In June 2021, leaders in Charlottesville, Virginia, put out an unusual offer: two bad statues, free to a good home.
The city council issued a request for proposals for statues of Confederate generals Robert E. Lee and Thomas “Stonewall” Jackson, which had long been the focus of removal efforts by local activists, and served as the backdrop for the deadly white supremacist “Unite the Right” rally in 2017. Despite the artworks’ ill repute, dozens of organizations and individuals expressed their interest in taking the disgraced monuments off the city’s hands, and the city received five formal bids.

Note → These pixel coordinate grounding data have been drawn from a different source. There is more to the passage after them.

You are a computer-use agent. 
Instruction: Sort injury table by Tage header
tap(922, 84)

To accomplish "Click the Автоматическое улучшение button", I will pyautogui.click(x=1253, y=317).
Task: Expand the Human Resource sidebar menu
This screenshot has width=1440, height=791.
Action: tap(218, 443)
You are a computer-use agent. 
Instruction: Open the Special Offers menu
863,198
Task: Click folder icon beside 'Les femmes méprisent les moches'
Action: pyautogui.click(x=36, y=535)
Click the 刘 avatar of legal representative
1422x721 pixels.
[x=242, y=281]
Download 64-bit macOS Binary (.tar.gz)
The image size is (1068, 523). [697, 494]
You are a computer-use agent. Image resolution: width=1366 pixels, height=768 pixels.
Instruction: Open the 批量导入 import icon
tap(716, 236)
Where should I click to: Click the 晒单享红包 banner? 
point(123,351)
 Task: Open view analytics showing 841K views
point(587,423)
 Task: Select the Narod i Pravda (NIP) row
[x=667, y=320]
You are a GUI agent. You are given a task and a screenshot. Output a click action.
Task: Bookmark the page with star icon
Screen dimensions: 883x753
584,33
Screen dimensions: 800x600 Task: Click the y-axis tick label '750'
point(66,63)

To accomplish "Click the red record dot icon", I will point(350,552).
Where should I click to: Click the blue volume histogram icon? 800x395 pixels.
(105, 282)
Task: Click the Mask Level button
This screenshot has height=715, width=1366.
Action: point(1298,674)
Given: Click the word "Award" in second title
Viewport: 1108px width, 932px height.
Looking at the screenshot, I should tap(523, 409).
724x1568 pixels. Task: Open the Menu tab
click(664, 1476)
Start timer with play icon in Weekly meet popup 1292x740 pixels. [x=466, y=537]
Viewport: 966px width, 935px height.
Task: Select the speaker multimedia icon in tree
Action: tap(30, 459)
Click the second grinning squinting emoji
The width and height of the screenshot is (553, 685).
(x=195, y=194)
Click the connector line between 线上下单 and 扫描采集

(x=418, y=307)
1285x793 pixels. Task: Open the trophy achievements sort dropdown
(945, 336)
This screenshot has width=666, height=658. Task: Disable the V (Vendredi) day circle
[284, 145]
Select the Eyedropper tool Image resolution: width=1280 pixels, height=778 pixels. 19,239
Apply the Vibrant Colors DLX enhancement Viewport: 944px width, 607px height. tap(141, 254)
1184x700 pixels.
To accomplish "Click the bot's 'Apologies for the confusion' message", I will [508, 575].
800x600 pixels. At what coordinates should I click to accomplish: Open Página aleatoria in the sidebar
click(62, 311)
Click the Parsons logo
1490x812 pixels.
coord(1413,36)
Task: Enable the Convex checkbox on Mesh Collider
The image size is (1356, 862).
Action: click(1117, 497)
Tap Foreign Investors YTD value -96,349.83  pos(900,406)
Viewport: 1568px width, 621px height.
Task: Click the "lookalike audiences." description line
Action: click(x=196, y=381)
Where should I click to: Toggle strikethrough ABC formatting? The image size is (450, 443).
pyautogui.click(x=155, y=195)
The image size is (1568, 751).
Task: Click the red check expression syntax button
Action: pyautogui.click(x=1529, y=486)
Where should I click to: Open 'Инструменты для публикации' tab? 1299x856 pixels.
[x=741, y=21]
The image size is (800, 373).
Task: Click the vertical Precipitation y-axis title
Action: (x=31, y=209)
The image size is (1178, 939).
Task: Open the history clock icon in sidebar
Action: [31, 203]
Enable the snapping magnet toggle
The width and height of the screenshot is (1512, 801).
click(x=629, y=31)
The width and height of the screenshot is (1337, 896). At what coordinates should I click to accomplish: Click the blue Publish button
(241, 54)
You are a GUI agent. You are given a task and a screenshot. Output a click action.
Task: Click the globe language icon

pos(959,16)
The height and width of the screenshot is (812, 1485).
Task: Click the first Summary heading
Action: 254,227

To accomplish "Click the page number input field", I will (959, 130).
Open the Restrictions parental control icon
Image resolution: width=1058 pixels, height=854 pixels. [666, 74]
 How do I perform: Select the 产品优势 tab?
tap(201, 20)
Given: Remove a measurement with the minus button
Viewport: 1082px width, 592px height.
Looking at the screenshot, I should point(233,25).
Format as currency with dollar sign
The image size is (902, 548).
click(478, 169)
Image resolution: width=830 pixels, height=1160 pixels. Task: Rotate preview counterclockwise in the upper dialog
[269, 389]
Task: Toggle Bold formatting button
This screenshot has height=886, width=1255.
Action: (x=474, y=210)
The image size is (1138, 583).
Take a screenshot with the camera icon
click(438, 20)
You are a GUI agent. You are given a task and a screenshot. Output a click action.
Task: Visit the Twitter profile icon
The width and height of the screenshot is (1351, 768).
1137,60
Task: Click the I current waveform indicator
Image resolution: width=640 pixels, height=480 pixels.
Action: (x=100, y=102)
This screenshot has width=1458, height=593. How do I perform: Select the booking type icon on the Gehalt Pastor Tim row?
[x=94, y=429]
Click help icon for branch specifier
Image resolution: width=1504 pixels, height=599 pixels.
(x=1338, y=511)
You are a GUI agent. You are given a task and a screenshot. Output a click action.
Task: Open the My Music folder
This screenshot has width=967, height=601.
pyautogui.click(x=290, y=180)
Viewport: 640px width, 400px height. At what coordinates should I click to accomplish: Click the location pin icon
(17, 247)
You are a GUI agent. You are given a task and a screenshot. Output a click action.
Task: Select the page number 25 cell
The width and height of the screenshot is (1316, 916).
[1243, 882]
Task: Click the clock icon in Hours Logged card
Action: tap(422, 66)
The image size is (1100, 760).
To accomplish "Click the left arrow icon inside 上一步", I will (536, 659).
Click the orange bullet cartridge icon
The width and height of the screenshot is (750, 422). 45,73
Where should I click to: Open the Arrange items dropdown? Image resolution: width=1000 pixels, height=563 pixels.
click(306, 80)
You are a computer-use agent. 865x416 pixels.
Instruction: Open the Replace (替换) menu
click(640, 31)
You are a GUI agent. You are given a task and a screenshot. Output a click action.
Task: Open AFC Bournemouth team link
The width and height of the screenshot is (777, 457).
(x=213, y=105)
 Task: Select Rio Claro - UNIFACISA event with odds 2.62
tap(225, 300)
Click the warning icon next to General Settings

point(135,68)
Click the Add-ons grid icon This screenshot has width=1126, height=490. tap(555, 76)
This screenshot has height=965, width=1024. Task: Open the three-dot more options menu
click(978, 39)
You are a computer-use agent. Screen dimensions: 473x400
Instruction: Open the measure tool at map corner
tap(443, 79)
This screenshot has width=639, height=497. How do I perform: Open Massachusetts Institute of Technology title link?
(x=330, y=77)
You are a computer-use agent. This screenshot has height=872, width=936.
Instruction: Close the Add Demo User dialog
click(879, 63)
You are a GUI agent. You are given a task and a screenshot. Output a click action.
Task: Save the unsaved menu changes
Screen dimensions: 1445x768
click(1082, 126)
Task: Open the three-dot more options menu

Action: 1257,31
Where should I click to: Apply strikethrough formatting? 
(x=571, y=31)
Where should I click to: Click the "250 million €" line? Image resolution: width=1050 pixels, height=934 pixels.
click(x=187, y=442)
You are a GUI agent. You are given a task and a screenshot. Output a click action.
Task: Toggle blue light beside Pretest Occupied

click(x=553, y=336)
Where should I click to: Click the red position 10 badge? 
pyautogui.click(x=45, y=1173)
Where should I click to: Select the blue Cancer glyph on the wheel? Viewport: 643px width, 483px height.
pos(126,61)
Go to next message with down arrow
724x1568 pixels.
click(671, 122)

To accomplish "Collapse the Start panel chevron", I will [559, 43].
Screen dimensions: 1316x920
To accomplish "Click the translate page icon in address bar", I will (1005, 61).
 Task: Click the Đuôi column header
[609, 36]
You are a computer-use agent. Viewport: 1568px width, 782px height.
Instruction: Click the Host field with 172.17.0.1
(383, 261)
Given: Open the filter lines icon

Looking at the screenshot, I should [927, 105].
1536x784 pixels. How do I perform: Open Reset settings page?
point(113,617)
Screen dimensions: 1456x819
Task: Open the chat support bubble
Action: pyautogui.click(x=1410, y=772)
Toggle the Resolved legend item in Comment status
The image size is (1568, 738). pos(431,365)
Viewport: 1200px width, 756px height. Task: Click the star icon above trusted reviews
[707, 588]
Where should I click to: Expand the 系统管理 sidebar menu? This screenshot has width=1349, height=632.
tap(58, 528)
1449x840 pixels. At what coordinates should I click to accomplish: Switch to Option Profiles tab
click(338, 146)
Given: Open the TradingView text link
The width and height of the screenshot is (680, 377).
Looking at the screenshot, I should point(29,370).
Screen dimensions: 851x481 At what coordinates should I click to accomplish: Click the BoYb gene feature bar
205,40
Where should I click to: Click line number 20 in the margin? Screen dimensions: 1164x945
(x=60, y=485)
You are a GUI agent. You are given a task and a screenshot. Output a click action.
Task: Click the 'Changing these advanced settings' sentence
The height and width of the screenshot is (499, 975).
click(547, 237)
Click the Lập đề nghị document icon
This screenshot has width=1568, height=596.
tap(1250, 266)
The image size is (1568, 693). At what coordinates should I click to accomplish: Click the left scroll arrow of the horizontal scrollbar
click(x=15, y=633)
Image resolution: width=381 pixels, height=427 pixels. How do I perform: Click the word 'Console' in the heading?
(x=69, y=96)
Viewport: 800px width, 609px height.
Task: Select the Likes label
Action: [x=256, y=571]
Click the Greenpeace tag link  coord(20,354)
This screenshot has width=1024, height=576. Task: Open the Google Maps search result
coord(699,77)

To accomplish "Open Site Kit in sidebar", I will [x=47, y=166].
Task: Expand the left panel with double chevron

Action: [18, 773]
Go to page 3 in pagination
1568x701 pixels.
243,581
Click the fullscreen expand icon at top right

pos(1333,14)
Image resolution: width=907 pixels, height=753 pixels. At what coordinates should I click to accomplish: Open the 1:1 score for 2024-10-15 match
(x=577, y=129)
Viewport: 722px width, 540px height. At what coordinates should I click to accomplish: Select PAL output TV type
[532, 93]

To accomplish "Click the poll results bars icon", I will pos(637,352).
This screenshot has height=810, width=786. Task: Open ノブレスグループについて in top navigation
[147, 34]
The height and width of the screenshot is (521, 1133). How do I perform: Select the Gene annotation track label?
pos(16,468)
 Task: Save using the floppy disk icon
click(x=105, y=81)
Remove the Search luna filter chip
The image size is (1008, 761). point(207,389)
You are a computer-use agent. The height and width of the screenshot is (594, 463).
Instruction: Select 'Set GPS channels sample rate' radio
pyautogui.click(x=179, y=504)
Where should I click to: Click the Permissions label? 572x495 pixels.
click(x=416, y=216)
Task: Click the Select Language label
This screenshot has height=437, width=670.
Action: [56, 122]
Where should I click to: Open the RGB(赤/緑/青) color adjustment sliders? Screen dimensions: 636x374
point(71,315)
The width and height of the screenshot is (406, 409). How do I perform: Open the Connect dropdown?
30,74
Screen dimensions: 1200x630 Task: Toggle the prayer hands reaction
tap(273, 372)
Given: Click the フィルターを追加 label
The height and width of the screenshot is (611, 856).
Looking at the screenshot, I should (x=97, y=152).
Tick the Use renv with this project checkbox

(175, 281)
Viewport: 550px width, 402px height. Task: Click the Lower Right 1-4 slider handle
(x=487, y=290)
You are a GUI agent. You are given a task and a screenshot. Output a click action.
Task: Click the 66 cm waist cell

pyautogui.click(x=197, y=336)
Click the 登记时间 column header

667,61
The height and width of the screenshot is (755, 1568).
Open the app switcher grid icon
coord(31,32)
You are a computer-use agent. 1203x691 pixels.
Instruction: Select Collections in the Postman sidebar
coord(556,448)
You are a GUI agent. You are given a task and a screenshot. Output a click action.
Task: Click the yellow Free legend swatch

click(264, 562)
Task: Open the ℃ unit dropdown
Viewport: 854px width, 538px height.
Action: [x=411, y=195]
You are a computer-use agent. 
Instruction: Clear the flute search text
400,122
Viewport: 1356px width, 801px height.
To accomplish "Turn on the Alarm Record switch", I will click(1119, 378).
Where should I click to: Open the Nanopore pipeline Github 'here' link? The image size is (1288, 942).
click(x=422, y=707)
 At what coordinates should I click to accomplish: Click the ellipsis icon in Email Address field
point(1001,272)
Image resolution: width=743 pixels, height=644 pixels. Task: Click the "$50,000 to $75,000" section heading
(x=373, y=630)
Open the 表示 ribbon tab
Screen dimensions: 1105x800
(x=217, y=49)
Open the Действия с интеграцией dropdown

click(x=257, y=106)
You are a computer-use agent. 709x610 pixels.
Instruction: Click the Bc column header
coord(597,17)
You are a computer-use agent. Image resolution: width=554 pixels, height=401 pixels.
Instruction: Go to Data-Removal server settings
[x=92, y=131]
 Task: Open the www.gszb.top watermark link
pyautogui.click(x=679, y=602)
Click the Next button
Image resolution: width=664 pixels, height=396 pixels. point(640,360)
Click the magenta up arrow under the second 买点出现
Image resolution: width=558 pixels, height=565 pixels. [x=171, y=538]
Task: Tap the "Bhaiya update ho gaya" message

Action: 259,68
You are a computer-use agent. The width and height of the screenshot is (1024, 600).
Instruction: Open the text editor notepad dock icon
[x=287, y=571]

Competition was steep: The Ratcliffe Foundation, which operates an historic home in Southwest Virginia associated with Confederate general J.E.B. Stuart, offered $50,000 to Charlottesville for the pair. The foundation also asked Richmond for all its Confederate cast-offs — protesters and lawmakers have removed 18 of these monuments from the Virginia capital since June 2020 — in hopes of drawing tourists by relocating, restoring and preserving these relics in their original context as statues of men who fought to uphold slavery. But another group offered Charlottesville twice as much: The Los Angeles-based arts nonprofit LAXART bid $100,000 for both statues, with the hope of showcasing them in a major show of Black contemporary art next year.
In the end, the city chose two winners. On Dec. 7, the Charlottesville City Council voted to donate the Lee memorial to a local party, the Jefferson School African American Heritage Center, which plans to melt down the equestrian statue and use the bronze to build something new. The Stonewall Jackson statue is likely heading to the exhibit in L.A., according to a report by the NBC affiliate in Charlottesville.
Confederate monuments belong in a museum, not on a trash heap: That’s a common refrain about the memorials coming down all over the U.S. Stewards of southern heritage have long called for history-minded foundations and institutions to make room for these now-polarizing tributes to the Confederacy. But the meaning of this argument is changing. Some curators are embracing this approach, if only to provide critical historical context for the Jim Crow era that gave rise to these memorials, while others want to give the statues a more sympathetic second act. The case for preservation has been taken up by The New York Times, The Weekly Standard and other publications. “The indecent monuments deserve a decent burial,” Christopher Knight wrote in the Los Angeles Times.